### MATERIAL
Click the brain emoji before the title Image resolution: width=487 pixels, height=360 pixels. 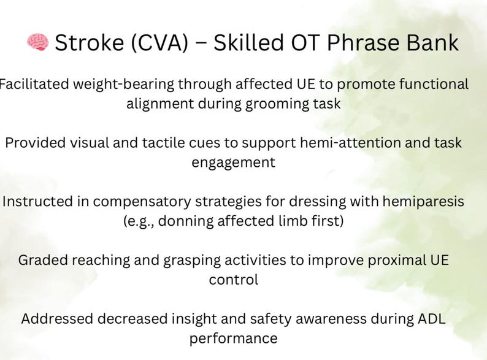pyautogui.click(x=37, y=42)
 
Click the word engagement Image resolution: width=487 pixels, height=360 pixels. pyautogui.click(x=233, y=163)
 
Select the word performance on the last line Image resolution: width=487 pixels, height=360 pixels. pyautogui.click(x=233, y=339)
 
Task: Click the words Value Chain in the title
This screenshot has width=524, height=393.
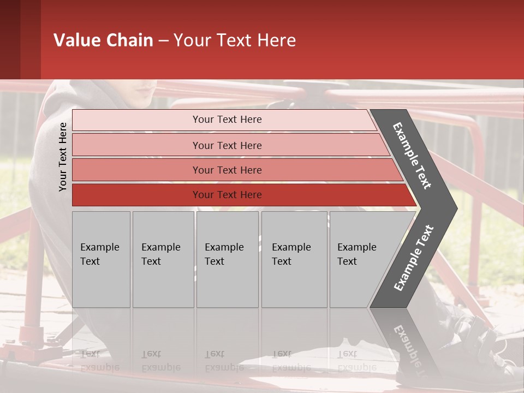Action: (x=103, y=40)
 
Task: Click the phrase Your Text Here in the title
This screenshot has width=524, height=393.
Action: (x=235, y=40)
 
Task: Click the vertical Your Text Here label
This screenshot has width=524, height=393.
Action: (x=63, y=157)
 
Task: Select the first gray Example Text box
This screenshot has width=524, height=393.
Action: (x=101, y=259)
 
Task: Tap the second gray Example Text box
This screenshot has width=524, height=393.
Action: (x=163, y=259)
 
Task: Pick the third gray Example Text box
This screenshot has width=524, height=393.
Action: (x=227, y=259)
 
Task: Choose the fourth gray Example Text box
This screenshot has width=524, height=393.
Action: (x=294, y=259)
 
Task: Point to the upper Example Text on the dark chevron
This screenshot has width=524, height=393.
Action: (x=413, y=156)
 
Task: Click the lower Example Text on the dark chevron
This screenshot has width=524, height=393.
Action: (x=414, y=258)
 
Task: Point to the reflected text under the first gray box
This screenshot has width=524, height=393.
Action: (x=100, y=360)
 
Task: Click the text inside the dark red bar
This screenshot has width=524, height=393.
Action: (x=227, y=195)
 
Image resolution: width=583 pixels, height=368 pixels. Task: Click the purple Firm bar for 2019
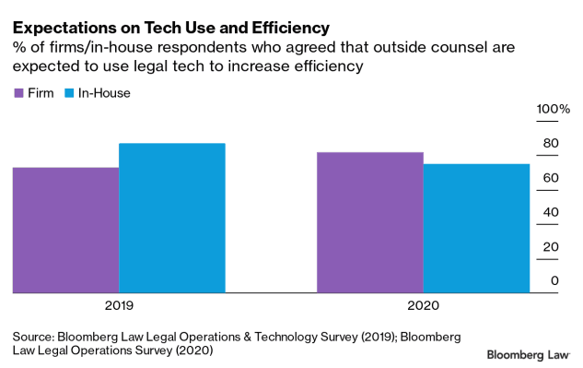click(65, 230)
---
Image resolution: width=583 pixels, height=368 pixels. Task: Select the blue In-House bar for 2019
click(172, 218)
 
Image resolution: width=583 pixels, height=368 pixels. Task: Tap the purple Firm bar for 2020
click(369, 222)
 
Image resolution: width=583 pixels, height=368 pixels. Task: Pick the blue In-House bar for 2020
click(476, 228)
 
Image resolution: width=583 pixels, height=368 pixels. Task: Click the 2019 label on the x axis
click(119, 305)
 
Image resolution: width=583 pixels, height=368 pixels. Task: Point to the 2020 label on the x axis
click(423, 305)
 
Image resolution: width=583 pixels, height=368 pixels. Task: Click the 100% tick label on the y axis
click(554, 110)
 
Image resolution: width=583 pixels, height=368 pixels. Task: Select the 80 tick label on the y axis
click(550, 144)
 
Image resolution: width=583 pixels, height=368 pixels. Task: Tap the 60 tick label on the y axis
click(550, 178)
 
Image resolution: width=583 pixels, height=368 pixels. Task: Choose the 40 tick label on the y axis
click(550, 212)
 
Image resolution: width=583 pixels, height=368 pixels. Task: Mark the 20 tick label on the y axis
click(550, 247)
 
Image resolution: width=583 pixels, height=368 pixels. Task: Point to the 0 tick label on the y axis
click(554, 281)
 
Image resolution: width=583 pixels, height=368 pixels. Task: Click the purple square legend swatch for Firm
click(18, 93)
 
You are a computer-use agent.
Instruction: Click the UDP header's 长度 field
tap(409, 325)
...
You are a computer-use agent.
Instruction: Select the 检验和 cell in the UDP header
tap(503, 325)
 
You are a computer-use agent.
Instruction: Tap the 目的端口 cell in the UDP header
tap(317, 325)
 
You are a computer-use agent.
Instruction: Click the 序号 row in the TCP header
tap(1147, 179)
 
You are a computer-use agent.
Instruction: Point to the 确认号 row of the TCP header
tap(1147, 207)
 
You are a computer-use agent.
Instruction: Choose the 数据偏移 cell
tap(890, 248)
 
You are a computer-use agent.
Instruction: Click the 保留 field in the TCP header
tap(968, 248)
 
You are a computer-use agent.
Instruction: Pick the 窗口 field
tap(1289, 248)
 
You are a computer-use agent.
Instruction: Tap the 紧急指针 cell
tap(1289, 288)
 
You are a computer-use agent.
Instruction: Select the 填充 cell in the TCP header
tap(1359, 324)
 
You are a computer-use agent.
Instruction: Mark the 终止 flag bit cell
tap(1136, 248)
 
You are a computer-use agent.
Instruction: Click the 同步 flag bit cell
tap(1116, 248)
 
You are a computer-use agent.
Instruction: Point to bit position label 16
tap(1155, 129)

### AIM OF THE TASK
Begin at the line that contains "Task: Select the first gray Example Text box" and stop after the line that contains "Action: (x=414, y=258)". Give only those lines again, swapping "chevron" for "arrow" and leaving everything else unchanged.

### CORRECT OUTPUT
Task: Select the first gray Example Text box
This screenshot has width=524, height=393.
Action: (x=101, y=259)
 
Task: Tap the second gray Example Text box
This screenshot has width=524, height=393.
Action: (x=163, y=259)
 
Task: Pick the third gray Example Text box
This screenshot has width=524, height=393.
Action: (x=227, y=259)
 
Task: Choose the fourth gray Example Text box
This screenshot has width=524, height=393.
Action: (x=294, y=259)
 
Task: Point to the upper Example Text on the dark arrow
This screenshot has width=524, height=393.
Action: (x=413, y=156)
 
Task: Click the lower Example Text on the dark arrow
This screenshot has width=524, height=393.
Action: (x=414, y=258)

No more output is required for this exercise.